§ **SOURCE EXTRACT**:

* * * *

UK government is failing gay men on HIV

3,000+ new diagnoses, no big anti-HIV campaigns

By Peter Tatchell

London – 1 December 2012 – Gay Star News

New diagnoses of HIV among gay and bisexual men in the UK have been increasing since 2007, with 3,010 infections recorded in 2011, according to figures released this week by the Health Protection Agency.

The HPA reports that prevalence of HIV among the general population in 2011 was 1.5 per 1,000, but among men who have sex with men the rate is 31 times higher, 47 per 1,000.

Almost two-thirds of gay and bisexual men who were newly diagnosed as HIV-infected had not attended a clinic for testing in the previous three years.

Quite clearly, the UK government’s HIV strategy is flawed. It is failing gay and bisexual men. Ministers have dropped the ball. They’re complacent.

Moreover, too many gay and bisexual are not taking HIV seriously and not getting regular check ups.

In 2011, there were 6,280 new HIV diagnoses in the UK – just under half acquired heterosexually and just over half contracted homosexually.

Despite this shocking scale of new infections, there are no major public HIV awareness and prevention campaigns – let alone any that target gay and bisexual men. Where are the safer sex TV and billboard adverts?

Each new generation needs educating about risky behaviour, and older generations need reminding and encouraging, so they sustain safer sex.

HIV education is woefully inadequate in most schools. Teaching pupils how to roll a condom on a banana is not good enough. Very few students learn what to do if a partner refuses to wear a condom ie. how to negotiate safer sex. There is no popularisation of less risky alternatives to intercourse, such as body rubbing, oral sex and mutual masturbation. These safer alternatives should be explained, glamorised and encouraged, in all secondary schools.

In addition, the safer sex information taught in schools is mostly oriented to heterosexual sex. Gay and bisexual students, and the many straight kids who experiment with homosexuality, get no specific advice on how to have gay sex safely.

Too many faith schools and independent schools are neglecting their pupil’s HIV education. They put their own religious dogmas and embarrassment about sexual matters before the health and welfare of young people. This neglect happens because the government too often allows schools to avoid their responsibilities.

Age-appropriate frank and detailed HIV awareness and prevention education should be mandatory in all schools from primary level onwards, before pupils become sexually active and adopt unsafe sexual habits. If safer sex is imbibed at an early age, it is more likely to be practised when a person is older.

The needs of gay and bisexual men continue to be under-resourced, with funding being cut to agencies, such as Gay Men Fighting AIDS, that specialise in safer sex education for men who have sex with men.

Moreover, the limited gay-focussed HIV prevention campaigns that continue to be funded don’t seem to be working, as evidenced by the number of new HIV infections. An estimated one in 20 gay men nationwide have HIV, and one in 11 in London have the virus. Among men who regularly go to gay bars, clubs and saunas, the rate of infection is estimated to be one in 8.

Having won so many gains in terms of legal rights and social acceptance, I want my gay and bisexual brothers to remain safe and healthy, so they can enjoy the benefits of equality.

To this end, the government and HIV charities should rethink safer sex advertising campaigns. Some of them need to be more hard-hitting and impactive.

We’ve got to cut the level of new infections in the LGBT community. A bit of ‘shock and awe’ may be more effective, at least for some people. Making them witness the long-term reality of HIV might be a wake-up call. It could help undermine the frequent blase attitude that HIV can be solved by popping a daily pill.

Contrary to popular misconceptions, although HIV is increasingly a manageable condition like diabetes, some people with the virus are still dying and others are prone to more secondary illnesses, discomforting side effects and a shorter life expectancy.

We can’t carry on with the current rate of new gay and straight HIV infections. It’s straining the NHS during a period of austerity and, more importantly, turning too many people’s lives upside down.

* * * *

Stored records
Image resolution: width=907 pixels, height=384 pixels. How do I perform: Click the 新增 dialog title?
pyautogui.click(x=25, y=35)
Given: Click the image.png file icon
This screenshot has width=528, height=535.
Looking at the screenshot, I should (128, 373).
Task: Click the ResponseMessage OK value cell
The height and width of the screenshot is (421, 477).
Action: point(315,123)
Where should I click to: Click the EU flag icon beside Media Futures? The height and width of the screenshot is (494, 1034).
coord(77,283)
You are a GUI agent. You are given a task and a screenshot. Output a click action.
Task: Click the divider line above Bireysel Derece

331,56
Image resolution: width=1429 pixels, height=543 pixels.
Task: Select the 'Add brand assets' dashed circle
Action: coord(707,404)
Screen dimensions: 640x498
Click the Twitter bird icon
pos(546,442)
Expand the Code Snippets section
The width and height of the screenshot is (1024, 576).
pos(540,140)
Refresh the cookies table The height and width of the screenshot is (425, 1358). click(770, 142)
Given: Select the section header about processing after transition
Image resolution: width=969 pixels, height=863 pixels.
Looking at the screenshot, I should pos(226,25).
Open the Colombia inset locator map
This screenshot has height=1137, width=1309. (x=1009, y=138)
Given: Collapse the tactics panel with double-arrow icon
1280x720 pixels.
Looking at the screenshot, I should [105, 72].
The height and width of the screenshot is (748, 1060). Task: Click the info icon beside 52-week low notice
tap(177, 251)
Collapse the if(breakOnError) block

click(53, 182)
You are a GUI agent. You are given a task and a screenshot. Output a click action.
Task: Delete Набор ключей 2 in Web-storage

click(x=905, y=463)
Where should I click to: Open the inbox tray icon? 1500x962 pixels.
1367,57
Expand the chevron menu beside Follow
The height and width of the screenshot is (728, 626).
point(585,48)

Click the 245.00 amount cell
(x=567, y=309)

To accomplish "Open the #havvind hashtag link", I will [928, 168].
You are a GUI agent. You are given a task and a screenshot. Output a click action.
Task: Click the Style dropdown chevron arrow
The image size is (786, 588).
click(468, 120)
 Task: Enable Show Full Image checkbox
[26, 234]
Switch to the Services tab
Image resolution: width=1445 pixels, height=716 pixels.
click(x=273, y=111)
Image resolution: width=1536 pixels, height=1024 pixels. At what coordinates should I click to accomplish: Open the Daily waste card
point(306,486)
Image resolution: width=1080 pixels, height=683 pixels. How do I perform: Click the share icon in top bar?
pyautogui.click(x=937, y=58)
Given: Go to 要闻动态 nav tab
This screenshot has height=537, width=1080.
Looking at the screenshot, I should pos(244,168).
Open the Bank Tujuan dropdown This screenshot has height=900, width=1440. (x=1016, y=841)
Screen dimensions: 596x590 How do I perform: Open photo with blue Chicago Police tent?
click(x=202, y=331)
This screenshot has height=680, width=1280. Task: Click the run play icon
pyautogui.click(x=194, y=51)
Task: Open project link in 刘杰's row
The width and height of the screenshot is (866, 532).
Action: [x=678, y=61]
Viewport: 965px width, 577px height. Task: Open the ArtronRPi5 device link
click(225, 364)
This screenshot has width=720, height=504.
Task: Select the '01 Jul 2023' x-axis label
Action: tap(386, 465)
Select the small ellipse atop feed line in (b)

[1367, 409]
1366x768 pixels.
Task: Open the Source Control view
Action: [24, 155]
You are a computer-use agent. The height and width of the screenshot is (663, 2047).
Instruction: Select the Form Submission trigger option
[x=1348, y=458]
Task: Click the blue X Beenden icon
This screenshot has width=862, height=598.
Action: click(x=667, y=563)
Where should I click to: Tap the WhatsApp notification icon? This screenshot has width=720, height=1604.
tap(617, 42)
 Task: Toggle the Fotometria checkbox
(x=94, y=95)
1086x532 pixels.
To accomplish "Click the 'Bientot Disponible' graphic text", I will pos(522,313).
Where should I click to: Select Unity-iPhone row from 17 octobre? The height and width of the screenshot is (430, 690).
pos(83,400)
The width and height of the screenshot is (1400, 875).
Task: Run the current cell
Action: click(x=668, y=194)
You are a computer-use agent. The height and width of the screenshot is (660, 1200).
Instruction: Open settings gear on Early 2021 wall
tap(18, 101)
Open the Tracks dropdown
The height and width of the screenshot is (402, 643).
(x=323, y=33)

* * * *

§ **TASKS FOR THIS EXERCISE**:
[1] Set down the passage of the HIV article from "By Peter Tatchell" up to and including "47 per 1,000.".
[2] According to the HIV article, what was the 2011 prevalence of HIV among men who have sex with men?

§ **ANSWERS FOR THIS EXERCISE**:
[1]
By Peter Tatchell

London – 1 December 2012 – Gay Star News

New diagnoses of HIV among gay and bisexual men in the UK have been increasing since 2007, with 3,010 infections recorded in 2011, according to figures released this week by the Health Protection Agency.

The HPA reports that prevalence of HIV among the general population in 2011 was 1.5 per 1,000, but among men who have sex with men the rate is 31 times higher, 47 per 1,000.

[2] 47 per 1,000